Bear gives us a small corner of a world, a city-state ruled by a powerful man who is none-the-less limited by his council. The population ranges from ordinary men, women and animals, to priests/priestesses of multiple Godesses and Gods, to the wizards of life and death and their creations. The three main characters, Bijou, Emeraude, and Brazen are wrapped up in a tale of magical craft and set against a necromancer, Kaulas, in a battle which will determine whether Messaline becomes a city of dead thralls or remains a city of the living.

I've been reading Bear's books for a long time, and this novella clearly illustrates how much she's "leveled up" as a writer since her early work, especially in terms of character development. She seems to have the art of showing without too much telling, a degree of skill that many authors never reach.

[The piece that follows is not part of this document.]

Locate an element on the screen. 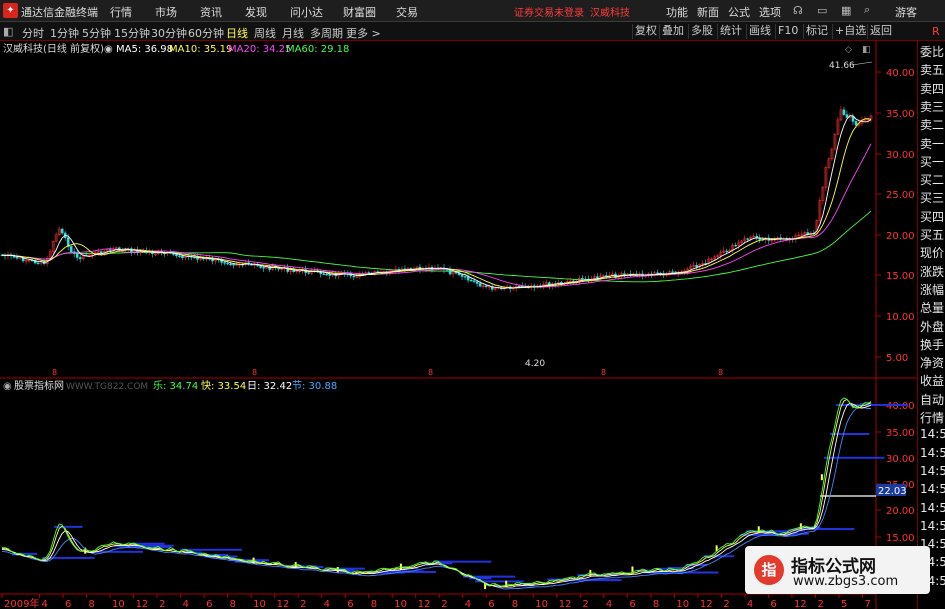  period-30min: 30分钟 is located at coordinates (169, 33).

Bijou is so beautifully written it hurts; an aging Artificer, a wizard who turns bone, wire and (semi-)precious stones into filigreed creatures capable of understanding and completing the most delicate tasks. She struggles with her limitations, the way aging has slowed down her body, her gait, her hands. But she is still a strong woman, one who refuses to back down, who knows death is coming and races to finish as much as she can before being taken. Bijou would clearly rather burn out than linger, so she pushes herself constantly to do more.

Emeraude is a feral child, abandoned because of a deformed hand and raised by jackals. Brazen brings her to Bijou when his staff finds the girl injured and near death, hoping Bijou can save her and will take her as an apprentice. Bijou must amputate her lower arm/hand to save her life, but uses the bones to create an artificial hand that is more deft than the deformed one she removed.

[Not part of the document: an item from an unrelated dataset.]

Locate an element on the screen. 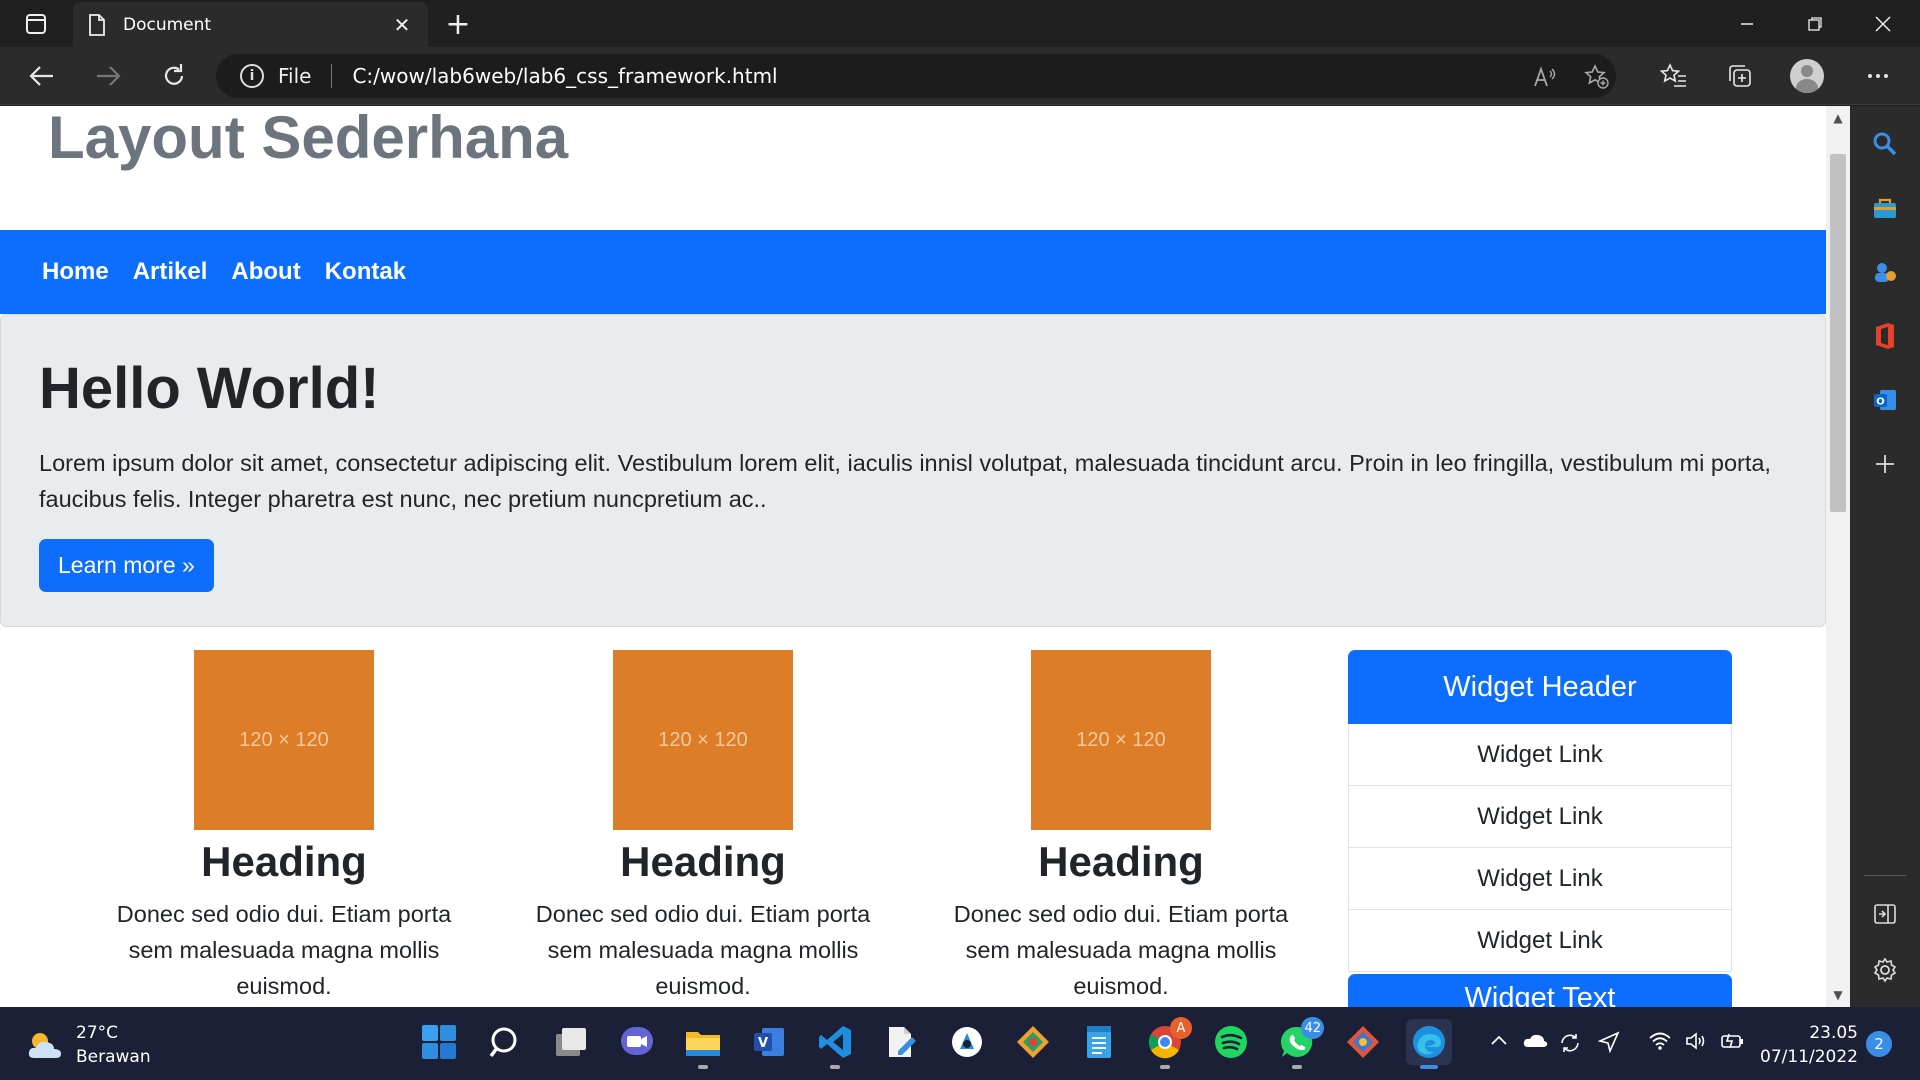  taskbar: 27°C Berawan V A 42 23.05 07/11/2022 2 is located at coordinates (960, 1044).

Emeraude does not speak (although she does make sounds and gestures that allow her to communicate with her jackal pack), but she is fiercely intelligent and loyal, and both Bijou and Brazen believe she may be magically gifted. As she heals under Bijou's care, she rapidly discovers ways to assist her "old-mother" and begins to think of Bijou's bone creatures as a second pack; ultimately bringing her jackal family to Bijou's workshop so they become in many ways one pack.

Brazen is another Wizard/Artificer, although his creatures are animated with tiny gears and steam-driven machinery. He is Kaulas' son, but was mostly raised by and apprenticed to Bijou. He is the least interesting of the trio to me, but that may be because of his ostentatious style and "loud" voice. None-the-less, he's a good man with a troubled past, and he does all he can to determine Kaulas' intentions and thwart his plans.

There are no-doubt many things that I missed in Bear's tale, but for me this book hit home on a lot of personal levels, clarifying things I have yet to learn. I felt strong connections to both Bijou and Emeraude and their characters' paths. Bijou's tenacity and ability to work through pain is a skill I'm slowly developing, while Emeraude's ability to adapt and accept change is a something I need to learn to do.

Much like Isabelle Allende's The House of Spirits - particularly the story of Alba - gave me a new way to view my own story and helped me heal, I think Bone and Jewel Creatures will help me sort through some of my impairments and cope with them more creatively.